---- Data

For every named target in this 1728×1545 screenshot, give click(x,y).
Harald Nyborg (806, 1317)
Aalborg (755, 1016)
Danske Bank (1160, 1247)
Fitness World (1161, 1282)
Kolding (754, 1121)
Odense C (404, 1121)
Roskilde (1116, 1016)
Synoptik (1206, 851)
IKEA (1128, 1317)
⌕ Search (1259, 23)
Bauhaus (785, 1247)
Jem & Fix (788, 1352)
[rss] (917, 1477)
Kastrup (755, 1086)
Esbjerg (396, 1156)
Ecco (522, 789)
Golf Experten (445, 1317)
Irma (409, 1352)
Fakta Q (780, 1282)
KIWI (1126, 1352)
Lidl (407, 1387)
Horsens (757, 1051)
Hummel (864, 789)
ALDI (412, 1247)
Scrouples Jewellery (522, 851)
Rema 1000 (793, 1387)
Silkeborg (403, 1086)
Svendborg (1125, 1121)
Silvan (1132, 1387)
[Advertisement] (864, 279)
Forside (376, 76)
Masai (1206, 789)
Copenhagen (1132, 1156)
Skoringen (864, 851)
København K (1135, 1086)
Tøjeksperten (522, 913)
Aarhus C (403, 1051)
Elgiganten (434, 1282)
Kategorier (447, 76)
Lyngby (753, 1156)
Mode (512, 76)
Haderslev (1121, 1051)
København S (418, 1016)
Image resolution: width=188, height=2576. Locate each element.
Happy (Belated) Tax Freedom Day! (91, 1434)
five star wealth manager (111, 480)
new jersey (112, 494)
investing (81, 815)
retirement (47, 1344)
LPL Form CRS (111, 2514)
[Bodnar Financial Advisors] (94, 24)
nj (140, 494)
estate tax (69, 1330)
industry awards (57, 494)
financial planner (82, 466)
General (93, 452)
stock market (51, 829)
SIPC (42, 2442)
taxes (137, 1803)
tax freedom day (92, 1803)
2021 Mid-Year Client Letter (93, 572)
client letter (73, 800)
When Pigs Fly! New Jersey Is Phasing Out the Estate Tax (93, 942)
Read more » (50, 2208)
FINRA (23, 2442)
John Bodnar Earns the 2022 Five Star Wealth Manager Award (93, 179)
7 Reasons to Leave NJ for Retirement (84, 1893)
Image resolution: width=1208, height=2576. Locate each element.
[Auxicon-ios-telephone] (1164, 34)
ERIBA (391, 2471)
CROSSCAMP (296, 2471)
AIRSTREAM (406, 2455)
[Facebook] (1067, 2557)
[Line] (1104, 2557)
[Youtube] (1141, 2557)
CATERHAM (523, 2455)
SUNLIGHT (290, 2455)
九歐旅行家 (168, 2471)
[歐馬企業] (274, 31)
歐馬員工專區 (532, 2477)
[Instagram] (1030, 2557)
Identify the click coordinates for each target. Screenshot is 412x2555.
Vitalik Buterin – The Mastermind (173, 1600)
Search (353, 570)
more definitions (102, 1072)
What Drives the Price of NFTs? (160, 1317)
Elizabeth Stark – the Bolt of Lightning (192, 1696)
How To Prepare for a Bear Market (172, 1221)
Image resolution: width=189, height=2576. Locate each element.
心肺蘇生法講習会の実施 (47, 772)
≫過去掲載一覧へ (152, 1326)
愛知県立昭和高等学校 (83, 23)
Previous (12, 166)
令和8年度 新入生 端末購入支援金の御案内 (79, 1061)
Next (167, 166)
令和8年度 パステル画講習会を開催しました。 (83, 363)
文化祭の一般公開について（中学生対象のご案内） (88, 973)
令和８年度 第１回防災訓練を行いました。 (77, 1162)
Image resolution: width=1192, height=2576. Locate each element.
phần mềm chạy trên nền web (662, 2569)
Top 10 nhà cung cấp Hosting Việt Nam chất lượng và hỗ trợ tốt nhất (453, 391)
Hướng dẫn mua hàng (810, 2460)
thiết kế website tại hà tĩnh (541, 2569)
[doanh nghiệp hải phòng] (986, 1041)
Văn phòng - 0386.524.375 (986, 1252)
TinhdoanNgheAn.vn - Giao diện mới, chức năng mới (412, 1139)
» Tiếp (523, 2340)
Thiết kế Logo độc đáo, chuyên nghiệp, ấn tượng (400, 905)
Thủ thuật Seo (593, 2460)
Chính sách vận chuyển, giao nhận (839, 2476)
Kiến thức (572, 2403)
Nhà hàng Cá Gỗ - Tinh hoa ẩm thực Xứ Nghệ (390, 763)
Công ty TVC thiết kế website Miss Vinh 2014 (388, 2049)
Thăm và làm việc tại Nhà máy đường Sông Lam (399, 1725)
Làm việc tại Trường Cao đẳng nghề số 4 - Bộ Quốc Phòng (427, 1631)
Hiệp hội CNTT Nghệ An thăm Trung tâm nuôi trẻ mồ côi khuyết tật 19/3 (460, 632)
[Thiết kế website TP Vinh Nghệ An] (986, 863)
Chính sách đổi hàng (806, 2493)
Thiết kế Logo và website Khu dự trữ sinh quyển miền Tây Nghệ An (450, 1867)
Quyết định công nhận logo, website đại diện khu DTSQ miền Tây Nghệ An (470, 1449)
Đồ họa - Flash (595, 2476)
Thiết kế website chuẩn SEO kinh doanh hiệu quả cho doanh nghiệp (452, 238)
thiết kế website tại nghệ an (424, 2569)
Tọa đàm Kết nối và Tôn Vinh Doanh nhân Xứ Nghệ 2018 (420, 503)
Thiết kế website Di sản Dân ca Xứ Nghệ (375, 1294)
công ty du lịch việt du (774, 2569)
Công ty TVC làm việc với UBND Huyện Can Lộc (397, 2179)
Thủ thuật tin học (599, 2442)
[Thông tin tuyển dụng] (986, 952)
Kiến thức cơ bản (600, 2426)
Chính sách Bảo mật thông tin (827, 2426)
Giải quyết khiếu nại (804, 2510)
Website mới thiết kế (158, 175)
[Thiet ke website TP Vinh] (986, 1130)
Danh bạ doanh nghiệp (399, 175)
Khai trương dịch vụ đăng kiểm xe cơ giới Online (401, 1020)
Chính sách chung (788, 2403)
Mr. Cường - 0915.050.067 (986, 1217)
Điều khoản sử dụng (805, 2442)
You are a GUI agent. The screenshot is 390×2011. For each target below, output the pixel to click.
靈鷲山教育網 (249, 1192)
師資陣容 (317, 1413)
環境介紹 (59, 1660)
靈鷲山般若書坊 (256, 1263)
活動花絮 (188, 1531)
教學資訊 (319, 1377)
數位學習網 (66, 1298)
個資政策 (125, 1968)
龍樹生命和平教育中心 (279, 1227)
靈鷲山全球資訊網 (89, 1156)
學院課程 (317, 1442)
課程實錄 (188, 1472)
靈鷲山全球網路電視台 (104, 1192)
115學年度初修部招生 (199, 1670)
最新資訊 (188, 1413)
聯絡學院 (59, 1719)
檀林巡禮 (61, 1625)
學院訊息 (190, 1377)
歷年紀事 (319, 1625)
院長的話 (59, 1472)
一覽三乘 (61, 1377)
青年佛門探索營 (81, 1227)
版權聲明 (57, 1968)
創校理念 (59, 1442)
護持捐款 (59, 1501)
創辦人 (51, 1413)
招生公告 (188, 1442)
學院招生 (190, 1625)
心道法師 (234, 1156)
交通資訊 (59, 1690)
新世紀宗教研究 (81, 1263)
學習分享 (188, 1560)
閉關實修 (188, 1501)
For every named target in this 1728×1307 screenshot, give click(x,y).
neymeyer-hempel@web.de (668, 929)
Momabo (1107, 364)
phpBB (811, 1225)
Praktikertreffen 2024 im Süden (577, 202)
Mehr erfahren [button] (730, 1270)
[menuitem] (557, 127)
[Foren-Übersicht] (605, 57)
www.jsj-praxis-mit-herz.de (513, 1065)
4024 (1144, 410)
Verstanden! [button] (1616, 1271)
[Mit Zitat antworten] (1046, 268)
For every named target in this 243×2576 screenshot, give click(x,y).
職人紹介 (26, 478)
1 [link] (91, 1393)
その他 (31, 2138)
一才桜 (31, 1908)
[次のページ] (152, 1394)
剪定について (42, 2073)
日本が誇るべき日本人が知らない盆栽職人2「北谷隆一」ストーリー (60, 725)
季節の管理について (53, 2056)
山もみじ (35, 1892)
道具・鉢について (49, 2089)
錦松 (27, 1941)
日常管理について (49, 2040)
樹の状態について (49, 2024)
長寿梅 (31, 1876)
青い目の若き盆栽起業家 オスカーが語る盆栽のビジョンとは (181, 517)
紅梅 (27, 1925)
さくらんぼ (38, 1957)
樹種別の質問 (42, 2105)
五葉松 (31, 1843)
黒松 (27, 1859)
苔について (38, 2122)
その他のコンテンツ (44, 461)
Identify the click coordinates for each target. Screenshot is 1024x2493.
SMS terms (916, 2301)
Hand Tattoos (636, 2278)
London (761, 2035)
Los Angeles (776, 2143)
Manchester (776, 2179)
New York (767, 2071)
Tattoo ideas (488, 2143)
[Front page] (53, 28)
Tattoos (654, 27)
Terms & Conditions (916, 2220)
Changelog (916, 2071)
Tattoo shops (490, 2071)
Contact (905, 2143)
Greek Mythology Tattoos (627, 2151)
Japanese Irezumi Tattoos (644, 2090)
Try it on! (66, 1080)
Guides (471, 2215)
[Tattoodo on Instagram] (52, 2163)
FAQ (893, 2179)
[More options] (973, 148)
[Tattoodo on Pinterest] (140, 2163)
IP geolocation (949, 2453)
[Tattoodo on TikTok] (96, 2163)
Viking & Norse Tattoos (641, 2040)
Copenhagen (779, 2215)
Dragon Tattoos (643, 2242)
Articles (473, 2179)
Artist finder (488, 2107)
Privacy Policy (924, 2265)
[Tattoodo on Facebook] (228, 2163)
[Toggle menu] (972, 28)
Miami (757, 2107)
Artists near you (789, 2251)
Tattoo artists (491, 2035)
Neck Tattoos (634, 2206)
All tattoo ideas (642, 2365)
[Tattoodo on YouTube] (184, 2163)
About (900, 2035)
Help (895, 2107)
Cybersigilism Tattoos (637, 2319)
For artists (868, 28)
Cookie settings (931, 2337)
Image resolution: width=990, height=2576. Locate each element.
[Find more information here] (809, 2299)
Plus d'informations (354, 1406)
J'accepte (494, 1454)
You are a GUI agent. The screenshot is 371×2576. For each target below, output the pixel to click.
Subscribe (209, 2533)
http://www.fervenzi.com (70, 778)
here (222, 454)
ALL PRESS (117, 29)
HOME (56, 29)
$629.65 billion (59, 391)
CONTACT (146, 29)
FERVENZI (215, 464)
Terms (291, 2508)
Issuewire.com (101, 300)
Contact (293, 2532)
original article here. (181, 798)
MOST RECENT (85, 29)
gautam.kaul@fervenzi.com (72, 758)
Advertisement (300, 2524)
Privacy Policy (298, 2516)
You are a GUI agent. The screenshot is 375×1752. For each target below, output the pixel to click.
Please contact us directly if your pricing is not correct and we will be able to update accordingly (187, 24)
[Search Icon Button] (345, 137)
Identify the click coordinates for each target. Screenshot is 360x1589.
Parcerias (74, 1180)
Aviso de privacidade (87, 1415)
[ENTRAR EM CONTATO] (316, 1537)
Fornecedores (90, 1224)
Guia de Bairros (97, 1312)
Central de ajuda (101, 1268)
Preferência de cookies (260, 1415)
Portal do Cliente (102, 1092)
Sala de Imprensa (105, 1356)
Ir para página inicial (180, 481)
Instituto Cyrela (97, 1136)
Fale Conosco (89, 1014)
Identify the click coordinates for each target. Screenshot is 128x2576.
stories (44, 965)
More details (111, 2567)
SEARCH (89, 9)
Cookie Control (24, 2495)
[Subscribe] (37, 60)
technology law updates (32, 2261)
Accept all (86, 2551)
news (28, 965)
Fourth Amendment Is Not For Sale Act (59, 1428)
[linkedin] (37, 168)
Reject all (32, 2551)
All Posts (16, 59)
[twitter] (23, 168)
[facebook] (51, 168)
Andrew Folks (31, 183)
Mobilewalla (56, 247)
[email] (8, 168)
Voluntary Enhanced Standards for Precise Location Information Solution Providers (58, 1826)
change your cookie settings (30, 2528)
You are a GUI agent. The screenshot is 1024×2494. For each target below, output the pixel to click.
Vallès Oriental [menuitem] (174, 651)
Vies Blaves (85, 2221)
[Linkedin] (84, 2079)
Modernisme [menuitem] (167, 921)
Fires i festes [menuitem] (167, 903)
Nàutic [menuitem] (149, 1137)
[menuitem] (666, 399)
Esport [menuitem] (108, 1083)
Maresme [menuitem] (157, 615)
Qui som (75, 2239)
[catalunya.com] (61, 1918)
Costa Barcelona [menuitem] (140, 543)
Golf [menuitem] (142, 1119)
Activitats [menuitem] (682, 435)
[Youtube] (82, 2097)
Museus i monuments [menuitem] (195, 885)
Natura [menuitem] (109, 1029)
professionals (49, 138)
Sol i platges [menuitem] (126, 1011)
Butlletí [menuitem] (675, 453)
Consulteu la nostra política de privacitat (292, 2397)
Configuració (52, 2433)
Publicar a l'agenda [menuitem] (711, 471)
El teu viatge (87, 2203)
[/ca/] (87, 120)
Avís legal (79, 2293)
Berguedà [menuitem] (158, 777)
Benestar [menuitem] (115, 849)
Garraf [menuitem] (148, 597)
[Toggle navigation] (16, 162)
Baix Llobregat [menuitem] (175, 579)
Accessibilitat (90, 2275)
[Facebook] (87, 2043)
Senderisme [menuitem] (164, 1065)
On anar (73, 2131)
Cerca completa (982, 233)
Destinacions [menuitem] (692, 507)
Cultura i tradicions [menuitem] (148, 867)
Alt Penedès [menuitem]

--------

Filter the listing by the string "Vinh"; copy each matching line.

Công ty TVC thiết kế website Miss Vinh 2014 (388, 2049)
[Thiết kế website TP Vinh Nghệ An] (986, 863)
Tọa đàm Kết nối và Tôn Vinh Doanh nhân Xứ Nghệ 2018 (420, 503)
[Thiet ke website TP Vinh] (986, 1130)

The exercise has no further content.